Daggertongue barked a laugh. “Yes, I’m a regular hero, aren’t i? And thanks to the amnesty, I kept most of what I took for myself. I expect I shall be flush for another millennia, if I manage to survive it. Bethane’s plans live on, you see. As do her most persistent followers.”

I leaned forward. “Why didn’t you finish the job then?”

Daggertongue shrugged. “To what end? They were scattered, broken. What she sought to hasten, in truth is still inevitable.” He turned, the Alkazarian card still burning on his brow. “But now voices once quiet have discovered your involvement—despite my best attempts to keep you shielded.

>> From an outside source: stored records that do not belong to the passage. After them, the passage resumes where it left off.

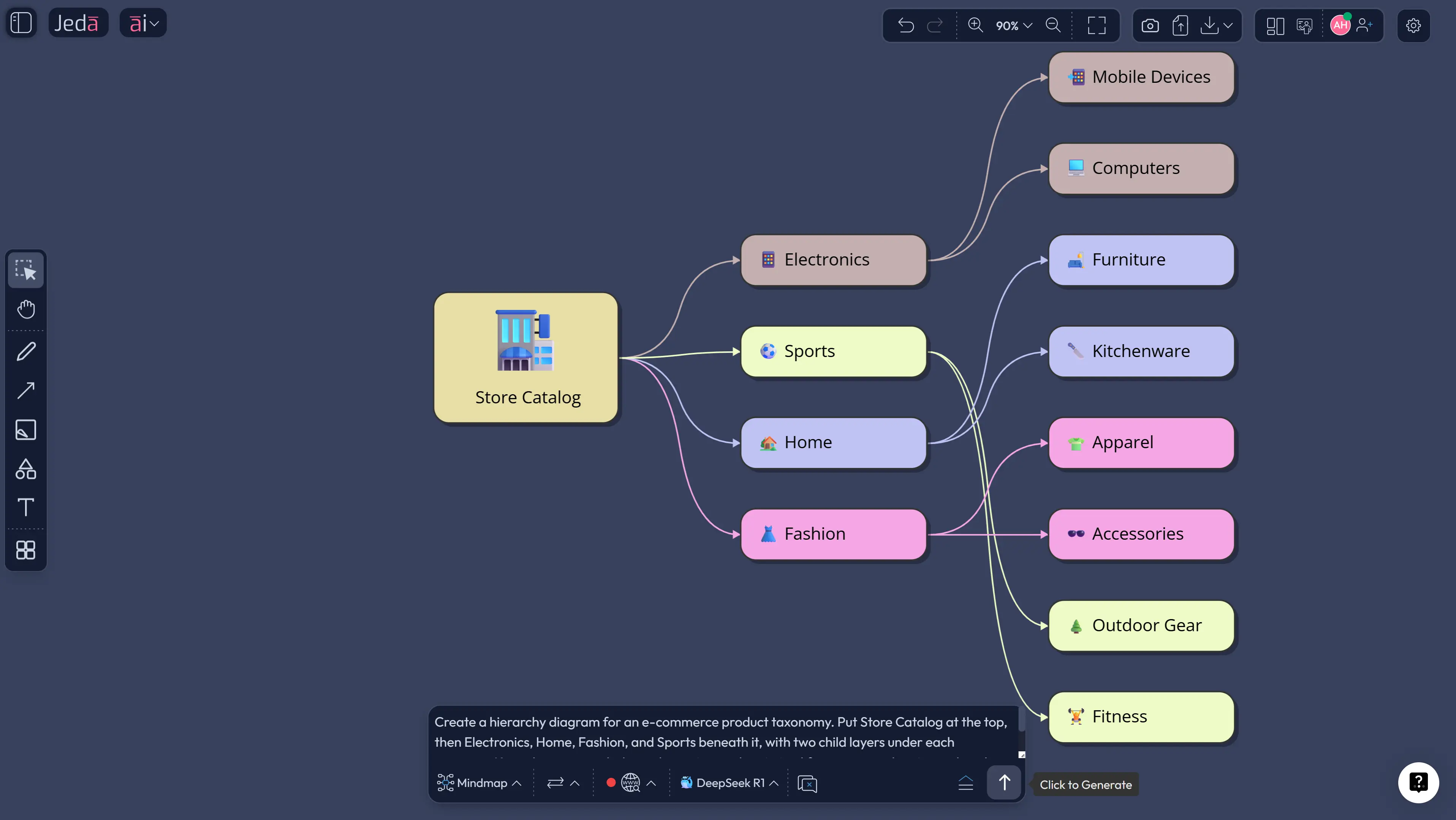Image resolution: width=1456 pixels, height=820 pixels.
Task: Select the Text tool
Action: (x=25, y=507)
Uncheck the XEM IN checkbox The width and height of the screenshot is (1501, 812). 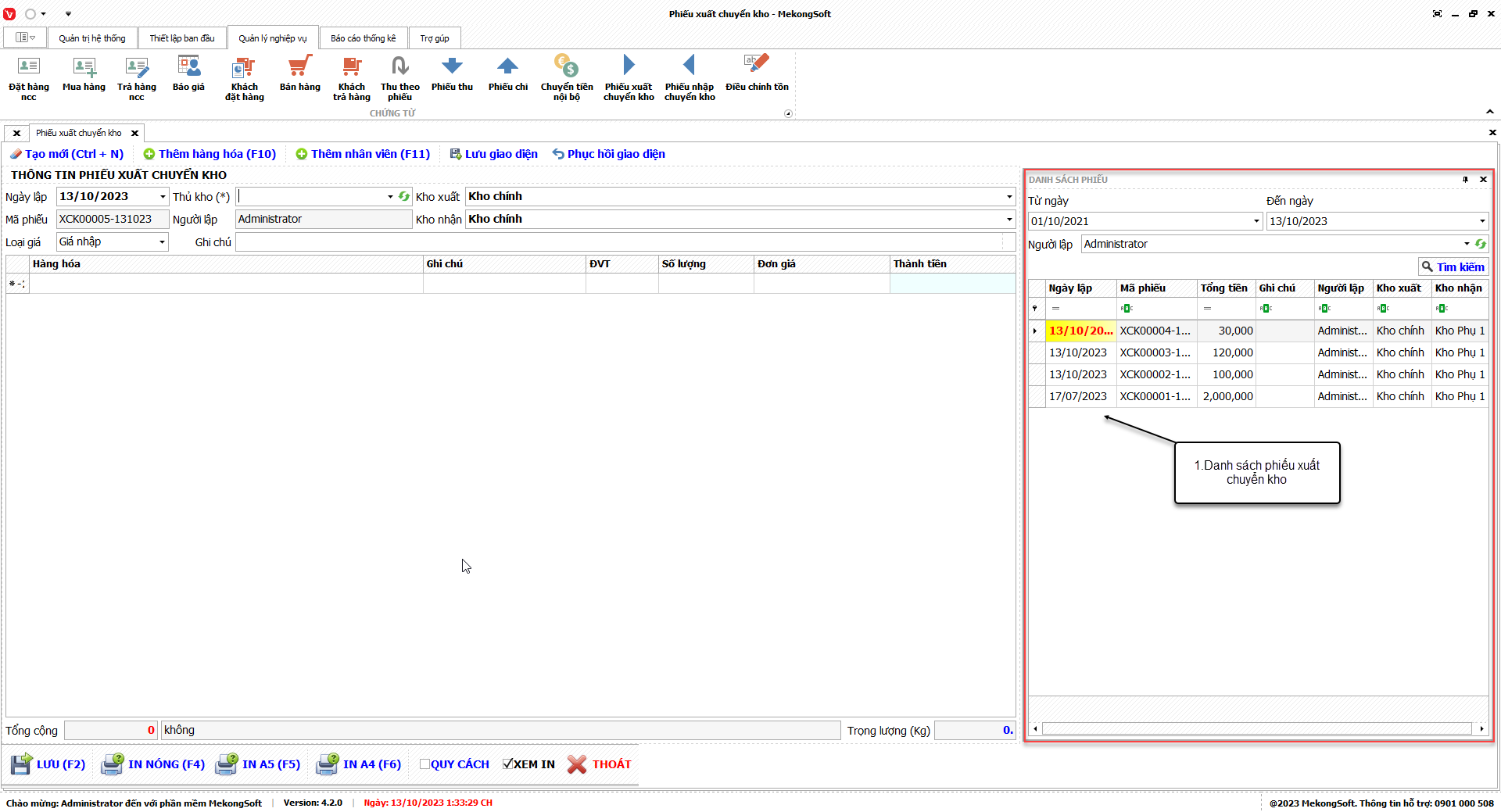pyautogui.click(x=507, y=764)
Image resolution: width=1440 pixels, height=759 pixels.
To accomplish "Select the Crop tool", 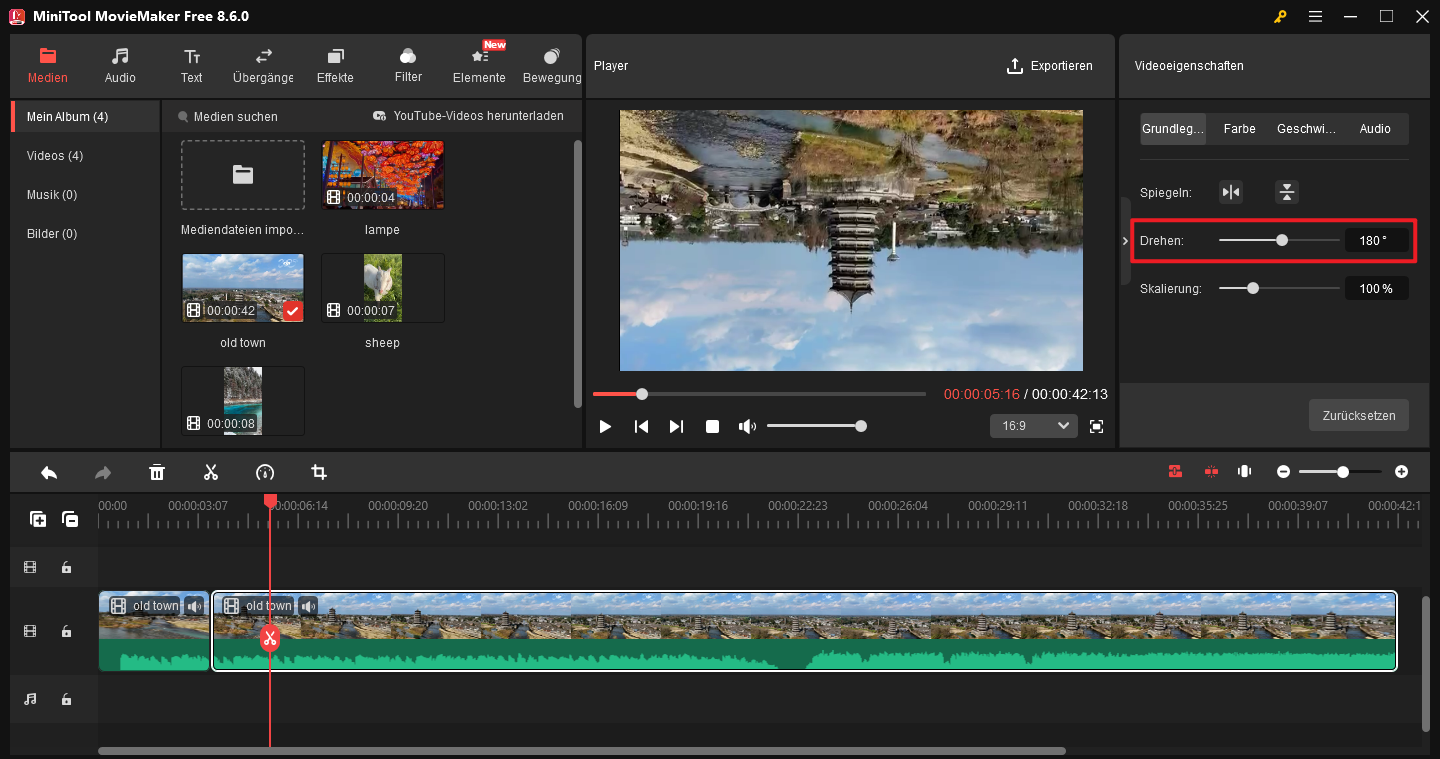I will (319, 471).
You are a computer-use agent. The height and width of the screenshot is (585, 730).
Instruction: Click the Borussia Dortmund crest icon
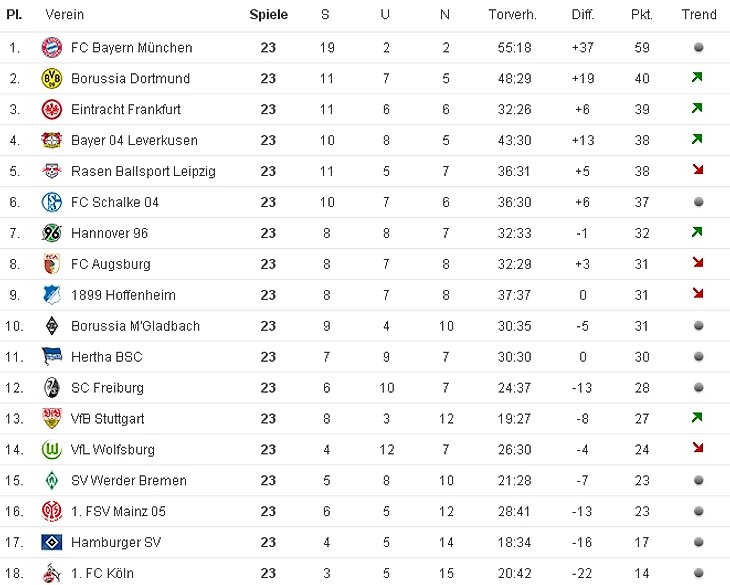tap(51, 78)
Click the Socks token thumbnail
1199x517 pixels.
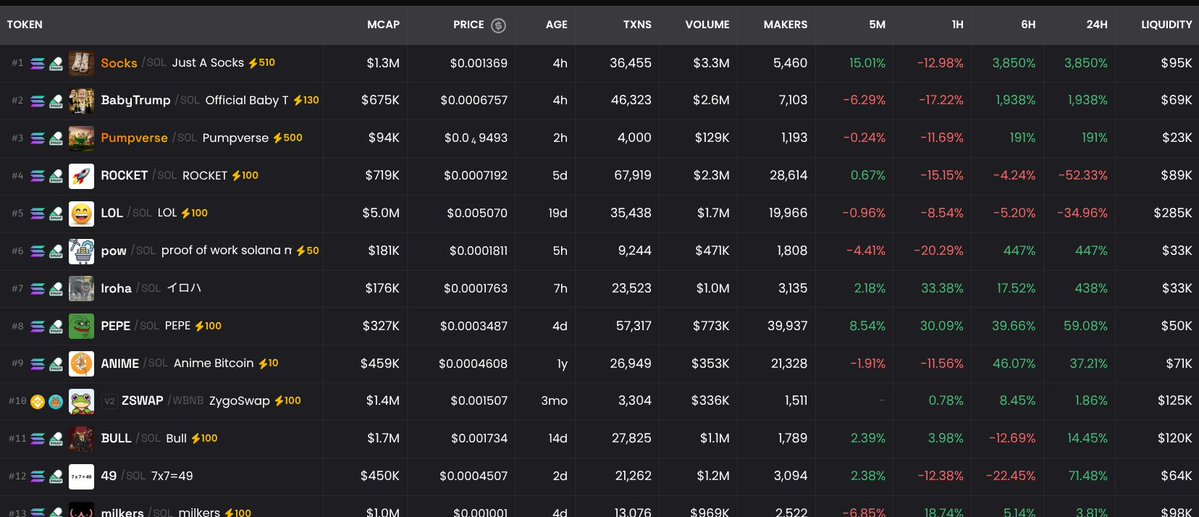(81, 63)
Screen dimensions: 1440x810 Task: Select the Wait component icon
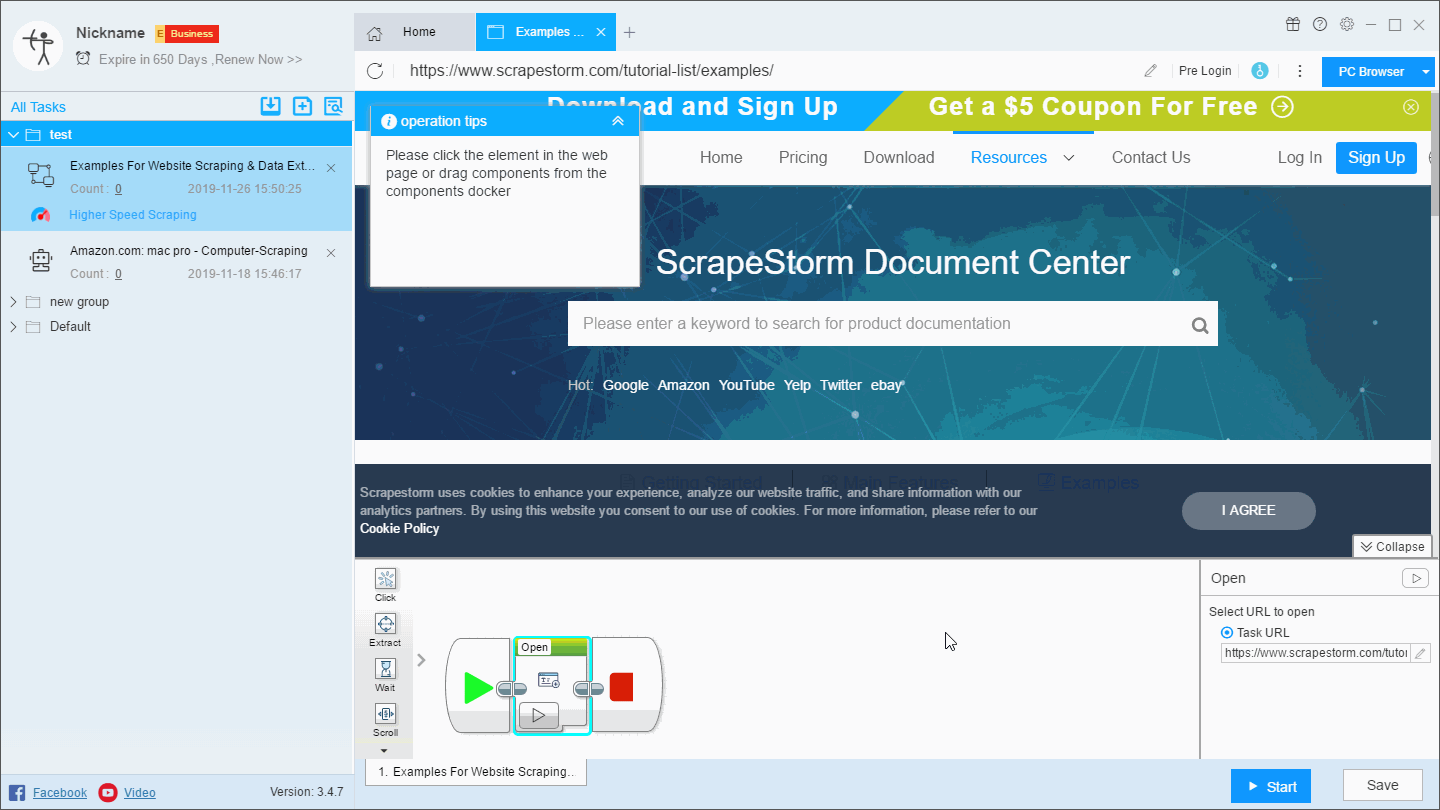(x=385, y=669)
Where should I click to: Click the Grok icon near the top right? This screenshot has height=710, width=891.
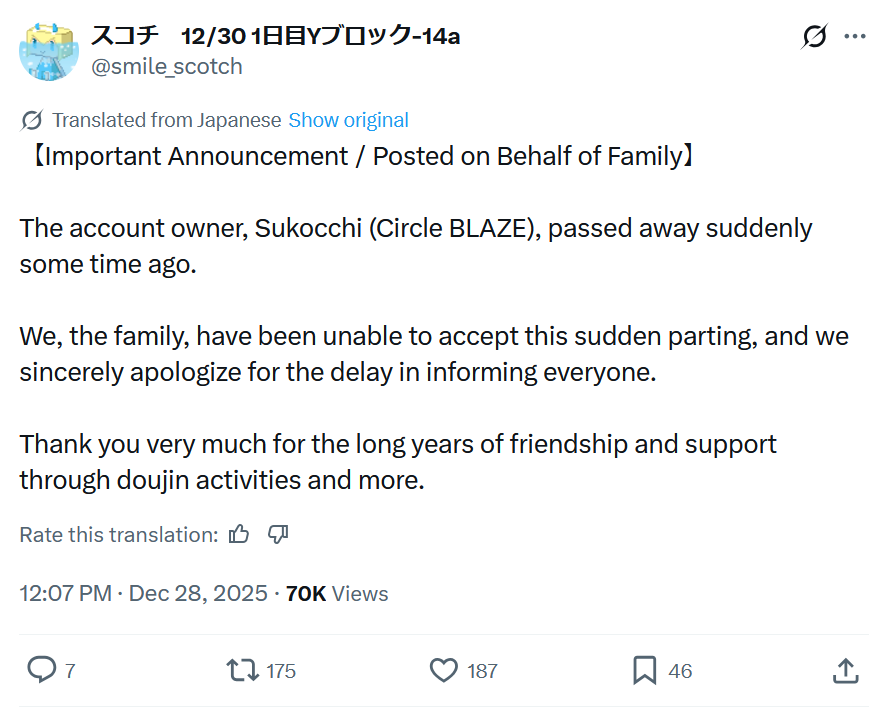(815, 37)
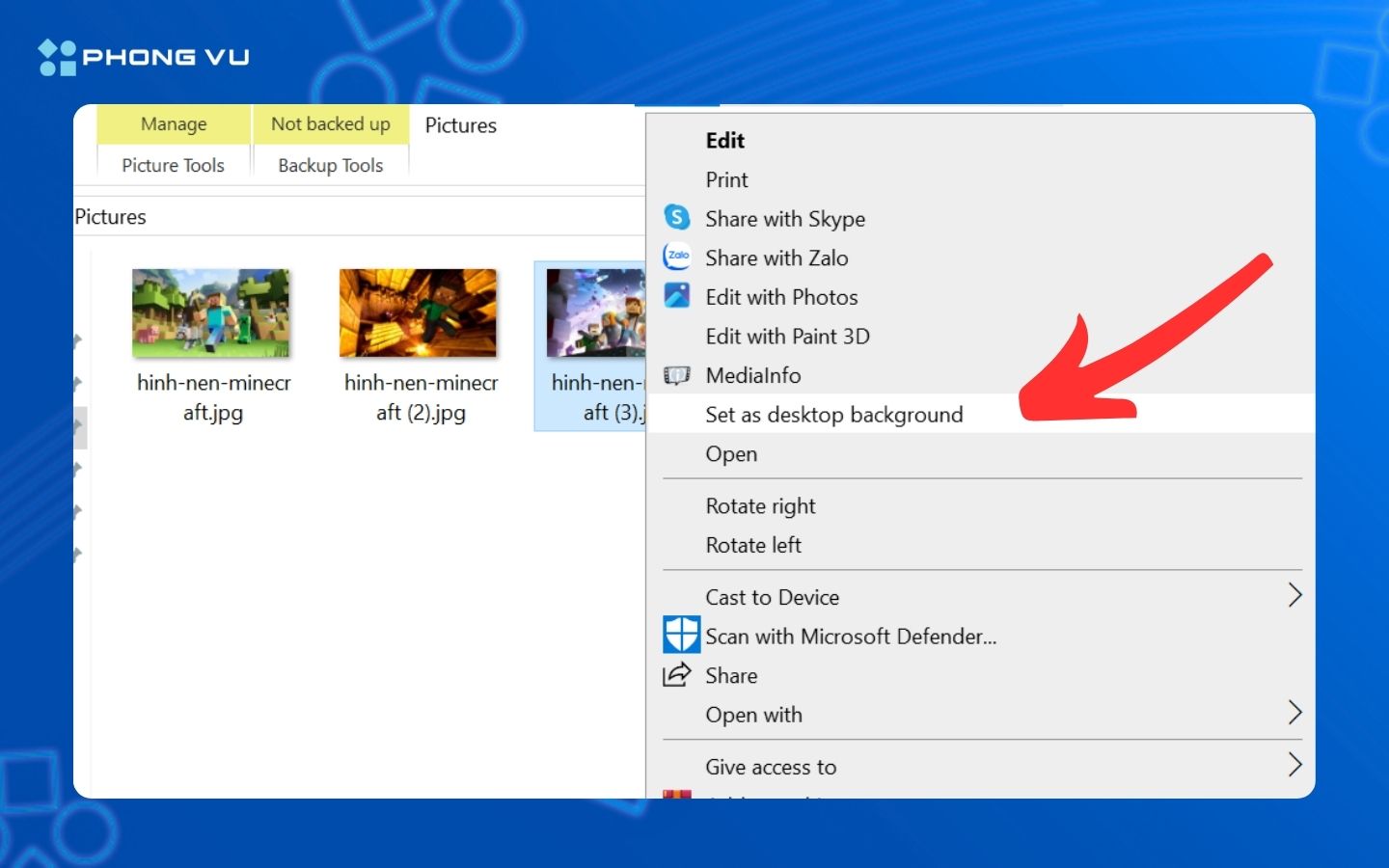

If I had any doubts, they were shattered when you accessed a library blocked by more than simple stone. But I’ve worked too hard, gained too much. And I’ll be damned if I let that moldy old bitch take what’s mine from within the ground where her skull grins at naught but the roof of her coffin. No… it simply won’t do. And I can’t simply leave you to your own devices when it comes to your training. I’ll be taking a direct approach, from now on.”

He came back inside and traversed behind his desk. A curved bookshelf—apparently on rails, as he slid a section to the side to reveal a second collection behind—dominated the entire east wall of the circular room. He tapped his cheek and hemmed for a moment before drawing forth a volume. He handed it to me. “Here. Begin by reading this. Return to me once you’ve done so.”

“You’re assigning me homework?” I asked.

“More a continuation of your independent studies,” he said. “I did so endeavor to begin undoing the damage the Seeker’s Guild had wrought.”

If I had any doubt in my mind that Daggertongue had a hand in my life before I’d ever heard the name, the book in my hand dispelled it. I looked down at the title.